The fifth Baron Dunsany, Robert Plunkett, was approached by tenants of his estate at one point who complained that cattle were being rustled from their farms - not only a crime with devastating economic consequences for the owners (and for the purse of Dunsany himself) but one that was justifiably regarded as little less than an open declaration of hostilities in Dunsany's time, especially in lands like his that formed a border between "the Pale" and the wild Gaelic hinterlands beyond. Cattle raids were a sure-fire and much proven way for non-pale residents to start turf wars which might draw their adversaries into open battle and thereby prosecute through victory a repossession of land "lost" to English settlement.

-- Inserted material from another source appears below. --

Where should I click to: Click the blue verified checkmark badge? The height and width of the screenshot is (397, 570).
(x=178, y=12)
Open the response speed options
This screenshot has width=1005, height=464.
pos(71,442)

Dunsany was anything but "English" (he took pride in using the Gaelic version of his name and spoke fluent Irish) but he did what was expected of him - he set his private militia on the job, though with instructions to keep their investigations as low key as possible so as not to antagonise their neighbours outside the Pale. House to house searches, severe interrogations, watches and bribery were employed over several months to hopefully find or ensnare the culprits, but all to no avail. Cows were still going AWOL and no one was any the wiser.
Suspicion then fell locally on a certain butcher in Trim - at that time one of the few towns in Ireland which operated under a type of "free charter" with no semblance of feudal fealty to any overlord - Norman, English or Irish. For this reason its denizens, free from that extra burden of scutage and fiercely defensive of this status as freemen (they ran a form of waiting list for would-be immigrants into their private sanctuary), were generally envied and despised by those in surrounding districts. Dunsany was aware of this, but in the face of a growing conviction locally that the butcher was the ringleader (older people remembered that he had some "previous"), decided he had better act.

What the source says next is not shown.